What do you do when you want to contest a will? There are two main things you need to be sure of before doing so, you must have a legal, valid reason, and you must have standing to contest the will aka be an interested party – a beneficiary of the will or a person who would have inherited if the deceased had died without a will (intestate.)


Proving that a will is invalid can be pricey, lengthy, and difficult. I would first gather as much evidence best you can and contact a lawyer. You cannot challenge a will just because you don’t particularly like it. There are really only four legitimate reasons you can contest a will.
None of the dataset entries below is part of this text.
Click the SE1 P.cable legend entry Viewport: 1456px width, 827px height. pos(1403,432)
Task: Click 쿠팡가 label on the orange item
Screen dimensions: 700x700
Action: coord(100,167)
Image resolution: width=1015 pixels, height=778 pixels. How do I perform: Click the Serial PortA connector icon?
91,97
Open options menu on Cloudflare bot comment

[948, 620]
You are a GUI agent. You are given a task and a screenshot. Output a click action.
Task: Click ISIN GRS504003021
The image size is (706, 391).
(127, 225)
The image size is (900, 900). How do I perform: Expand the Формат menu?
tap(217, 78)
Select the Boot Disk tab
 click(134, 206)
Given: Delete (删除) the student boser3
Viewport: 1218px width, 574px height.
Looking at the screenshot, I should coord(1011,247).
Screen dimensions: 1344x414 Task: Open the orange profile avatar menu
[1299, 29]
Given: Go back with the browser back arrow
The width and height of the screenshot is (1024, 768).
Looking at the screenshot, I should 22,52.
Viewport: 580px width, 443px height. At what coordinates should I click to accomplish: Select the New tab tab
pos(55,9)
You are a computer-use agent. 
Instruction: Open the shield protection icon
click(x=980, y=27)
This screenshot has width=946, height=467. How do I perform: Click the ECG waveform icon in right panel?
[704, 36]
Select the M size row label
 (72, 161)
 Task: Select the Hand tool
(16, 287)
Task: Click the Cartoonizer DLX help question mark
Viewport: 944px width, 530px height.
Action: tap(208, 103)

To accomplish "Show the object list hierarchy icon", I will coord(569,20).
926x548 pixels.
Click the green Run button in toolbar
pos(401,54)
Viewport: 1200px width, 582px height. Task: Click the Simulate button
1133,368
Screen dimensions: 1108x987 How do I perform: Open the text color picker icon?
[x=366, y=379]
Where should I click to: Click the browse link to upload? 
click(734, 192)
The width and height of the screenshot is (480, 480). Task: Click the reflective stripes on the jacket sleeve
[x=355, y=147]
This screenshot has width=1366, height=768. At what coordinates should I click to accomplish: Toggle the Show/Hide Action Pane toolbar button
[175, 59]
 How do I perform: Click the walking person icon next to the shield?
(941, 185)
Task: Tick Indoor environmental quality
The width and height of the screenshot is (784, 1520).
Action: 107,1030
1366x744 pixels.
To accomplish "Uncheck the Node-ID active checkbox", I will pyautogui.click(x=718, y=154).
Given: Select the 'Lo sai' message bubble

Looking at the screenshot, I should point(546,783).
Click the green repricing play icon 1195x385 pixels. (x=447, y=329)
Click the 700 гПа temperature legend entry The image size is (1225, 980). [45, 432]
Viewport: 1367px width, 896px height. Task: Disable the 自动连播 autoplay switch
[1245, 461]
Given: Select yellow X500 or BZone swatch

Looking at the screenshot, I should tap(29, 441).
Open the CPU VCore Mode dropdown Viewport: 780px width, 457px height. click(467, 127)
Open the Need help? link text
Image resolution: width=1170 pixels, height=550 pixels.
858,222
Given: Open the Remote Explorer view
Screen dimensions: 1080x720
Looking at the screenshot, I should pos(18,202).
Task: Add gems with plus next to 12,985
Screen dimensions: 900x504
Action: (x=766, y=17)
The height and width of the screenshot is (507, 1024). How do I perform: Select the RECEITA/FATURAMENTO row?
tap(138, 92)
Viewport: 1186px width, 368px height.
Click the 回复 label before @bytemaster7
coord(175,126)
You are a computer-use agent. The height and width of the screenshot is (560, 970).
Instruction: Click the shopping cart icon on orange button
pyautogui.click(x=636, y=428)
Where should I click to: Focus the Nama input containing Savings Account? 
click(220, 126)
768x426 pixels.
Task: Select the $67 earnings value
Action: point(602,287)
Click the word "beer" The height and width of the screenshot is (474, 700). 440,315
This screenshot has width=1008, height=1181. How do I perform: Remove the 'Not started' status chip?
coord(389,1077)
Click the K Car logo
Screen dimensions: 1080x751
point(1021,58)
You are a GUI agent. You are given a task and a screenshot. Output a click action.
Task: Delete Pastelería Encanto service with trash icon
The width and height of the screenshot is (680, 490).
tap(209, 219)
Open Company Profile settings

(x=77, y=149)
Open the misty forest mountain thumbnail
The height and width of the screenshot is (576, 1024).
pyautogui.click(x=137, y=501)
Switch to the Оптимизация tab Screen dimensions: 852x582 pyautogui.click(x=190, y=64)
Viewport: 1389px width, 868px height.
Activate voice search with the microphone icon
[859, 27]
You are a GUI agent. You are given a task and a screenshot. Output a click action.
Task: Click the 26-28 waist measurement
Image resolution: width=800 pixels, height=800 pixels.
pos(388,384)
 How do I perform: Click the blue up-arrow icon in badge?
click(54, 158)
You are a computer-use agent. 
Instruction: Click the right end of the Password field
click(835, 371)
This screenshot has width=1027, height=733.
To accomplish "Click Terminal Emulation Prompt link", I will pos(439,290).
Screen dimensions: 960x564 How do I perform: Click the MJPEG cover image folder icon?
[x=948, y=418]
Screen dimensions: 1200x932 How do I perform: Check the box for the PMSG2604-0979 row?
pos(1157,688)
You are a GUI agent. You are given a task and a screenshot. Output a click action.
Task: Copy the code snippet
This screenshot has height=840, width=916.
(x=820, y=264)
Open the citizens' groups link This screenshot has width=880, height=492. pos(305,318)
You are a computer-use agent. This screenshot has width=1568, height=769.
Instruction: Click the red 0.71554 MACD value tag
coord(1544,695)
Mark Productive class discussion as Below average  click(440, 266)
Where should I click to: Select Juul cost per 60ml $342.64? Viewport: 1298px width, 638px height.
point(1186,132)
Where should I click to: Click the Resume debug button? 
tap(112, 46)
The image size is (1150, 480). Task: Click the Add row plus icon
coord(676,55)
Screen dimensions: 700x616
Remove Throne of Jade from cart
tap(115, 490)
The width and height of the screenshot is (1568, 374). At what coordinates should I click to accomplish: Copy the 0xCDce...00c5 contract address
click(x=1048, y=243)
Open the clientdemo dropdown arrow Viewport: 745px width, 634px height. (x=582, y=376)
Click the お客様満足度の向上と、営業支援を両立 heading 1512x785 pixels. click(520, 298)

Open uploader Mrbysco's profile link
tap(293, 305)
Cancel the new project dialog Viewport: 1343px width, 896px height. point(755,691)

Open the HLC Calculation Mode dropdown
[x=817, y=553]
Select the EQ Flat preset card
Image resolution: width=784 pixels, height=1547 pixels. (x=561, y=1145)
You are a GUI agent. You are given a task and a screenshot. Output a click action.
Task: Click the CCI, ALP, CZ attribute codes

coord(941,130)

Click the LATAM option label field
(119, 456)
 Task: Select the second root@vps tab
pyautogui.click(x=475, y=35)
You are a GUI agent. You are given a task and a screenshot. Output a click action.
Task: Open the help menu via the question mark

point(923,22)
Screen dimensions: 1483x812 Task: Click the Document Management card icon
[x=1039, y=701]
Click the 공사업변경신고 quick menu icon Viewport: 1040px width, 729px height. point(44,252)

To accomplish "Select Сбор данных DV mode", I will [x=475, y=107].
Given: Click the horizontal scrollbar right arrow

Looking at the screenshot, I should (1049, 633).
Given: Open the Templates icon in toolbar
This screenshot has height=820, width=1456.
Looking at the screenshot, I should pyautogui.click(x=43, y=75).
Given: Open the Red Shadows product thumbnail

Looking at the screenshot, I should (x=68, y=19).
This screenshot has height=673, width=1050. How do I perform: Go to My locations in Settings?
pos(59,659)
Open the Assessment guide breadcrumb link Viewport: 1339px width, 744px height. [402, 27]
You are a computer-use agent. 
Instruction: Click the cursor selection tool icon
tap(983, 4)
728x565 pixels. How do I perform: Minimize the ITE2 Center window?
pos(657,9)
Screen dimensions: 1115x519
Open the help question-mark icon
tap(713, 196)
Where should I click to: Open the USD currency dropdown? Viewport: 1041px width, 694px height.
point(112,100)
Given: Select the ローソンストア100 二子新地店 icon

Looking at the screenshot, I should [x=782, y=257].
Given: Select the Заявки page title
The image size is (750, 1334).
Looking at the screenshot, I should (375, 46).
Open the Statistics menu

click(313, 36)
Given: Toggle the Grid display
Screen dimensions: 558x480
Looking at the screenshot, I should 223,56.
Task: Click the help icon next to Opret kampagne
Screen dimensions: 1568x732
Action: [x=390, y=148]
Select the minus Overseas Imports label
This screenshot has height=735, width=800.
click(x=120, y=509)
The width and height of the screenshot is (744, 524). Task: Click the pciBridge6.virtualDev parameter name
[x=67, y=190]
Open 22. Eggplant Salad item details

  • The Will Didn’t Follow the Formalities of Michigan Law

Usually, Michigan has very specific and clear rules about what makes a will valid. Two witnesses must be present and sign the will, the will be dated and signed, with certain language that attests to the validity of the will. If there are any modifications/updates made, that will also need two witnesses ’ signatures. If you do make modifications, it’s also a good idea to state that this new will is intended to trump and/or void the pre-modified one.


  • Lack of Testamentary Capacity / Sufficient Mental Capacity

The testator must be of sound mind when the will is being created and they must fully understand the consequences of making a will. The extent and value of their property, how and who it will be distributed to also must be understood. This usually comes up when the testator suffered from Alzheimer’s disease or dementia. But it can also be brought up on the basis of drug use or insanity. This can be tricky to prove. A person could have suffered from bouts of dementia for weeks or even months but was lucid and experiencing clarity at the time the will was made, courts will find that capacity existed and the will valid. Proving lack of capacity will require more immediate evidence, such as credible witnesses, well-qualified experts, even autopsy reports.


  • Under Undue Influence

This means the testator was being manipulated or coerced by a person to succumb to their terms, such as leaving that person a substantially larger share of the estate. This can be very hard to prove in court because there is usually a lack of direct evidence such as eyewitnesses. This can be done by anyone who is in a position to take advantage of someone’s vulnerability. Even by, and more often than you would think, caretakers.


  • Fraud or Forgery

This will normally go hand in hand with testamentary capacity and undue influence. Forged is self-explanatory. Fraudulent wills are made when the testator is tricked into signing. Such as, they are told it’s a different document, like a POA. Or the testator is told that the will states one thing when it actually states something totally different.



As I mentioned before, contesting a will is generally a difficult and complicated process. You must be able to prove the will is an invalid document. The best thing you can do when thinking about contesting a will is to contact an experienced legal professional to guide you through the process.